I''ve been reading more and more about significant numbers of expats living in Mexico after retirement and stretching their dollars or upgrading their retirement options. Some of the cities I wish to consider include Parta Vallarta, Cozumel, Mazatlan, Guadelahara, San Pancho and Sayulita. Of course, as a sailor, I need to be within an hour of a good marina. I''ve been to the marina at Mazatlan and it is very nice there. The marina at Puerto Vallarta looks nice but small on the internet. See http://www.virtualvallarta.com/vallarta/information/definitions/marinavallarta.html.
Any first hand experience about good retirement locations are appreciated. I don''t see living on board full time - but could easily see extended cruising up the Baja or even on the Gulf side with a nice villa to come home to.


----------



## jack_patricia (May 20, 2001)

Indy, you might start reading Latitude 38 regularly - even subscribing to it despite it being free when/if you can find a copy. It covers this whole area thoroughly, and they''ve written extensively over the years about the developing yachtie infrastructure, the incremental dock & cost of living creep, and offer subjective views on the various harbors & ports.
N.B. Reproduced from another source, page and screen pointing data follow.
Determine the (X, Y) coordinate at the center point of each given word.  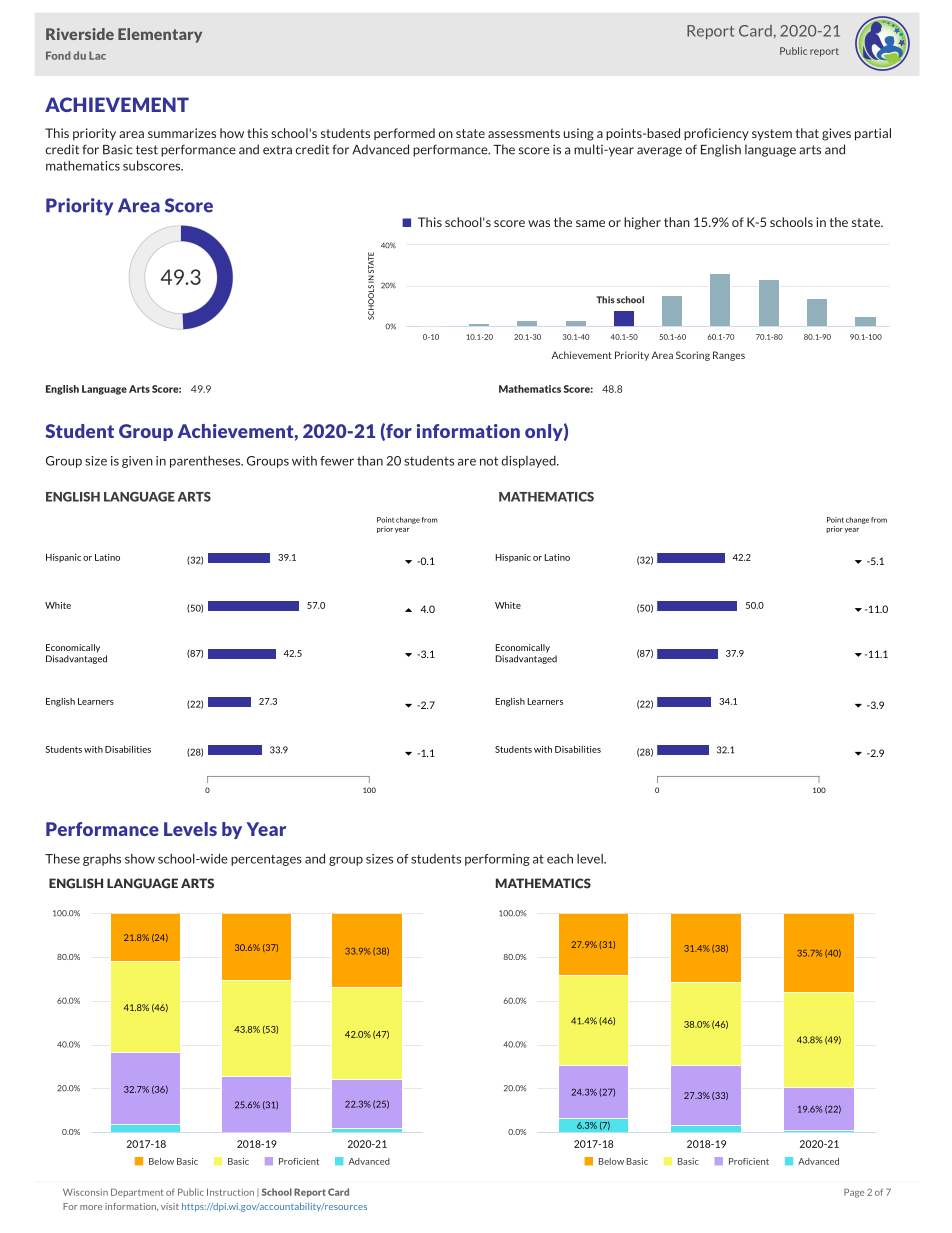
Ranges (729, 356)
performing (497, 860)
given (137, 462)
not (489, 461)
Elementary (160, 35)
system (772, 135)
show (140, 859)
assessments (524, 133)
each (560, 859)
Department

The general takeaway I have from the articles I''ve read is that marina space is at a premium - I speak of both cost and therefore availability - and that at least some of the fun of cruising that coast has been usurped by the new clearance regs and fees, which serve little meaningful purpose other than to maintain employment levels of port officials and help the country''s fiscal condition.

Don''t overlook the option of seeking a position as crew member on one of the Baja HaHa cruises; you''d get a first-hand feel for the setting and the issues, as many of those folks are repeat offenders and have been down there on a number of those cruises.

Good luck on the Big Search!

Jack


----------



## DelmarRey (Aug 25, 2001)

As you consider Baja, here is a site that might interest you. The Baja has some trecherous storms that pass thru about the same time Florida has their storm season. Last fall they had some marinas get wiped out as well as several vessel sinkings. But off season seems pretty nice. Check out the site below.

http://bajainsider.com/weather/inside-weather.htm


----------



## bluepearl (Jan 20, 2001)

Watch out about Latitude 38 info. It can be biased towards the Alfred E Newman approach! (What? Me worry..)
Having spent the last year cruising Mexico I can tell you to cross off Guadalajara (no marina nearby). La Paz has a big cruiser/retiree community. Ditto Mazatlan. Less true in PV due to the higher costs there. Expect slip costs to be about the same as SF Bay area, but at least 1.5 to 2X Bay Area costs in PV.

Living costs ARE much lower otherwise.

Enjoy

Denece


----------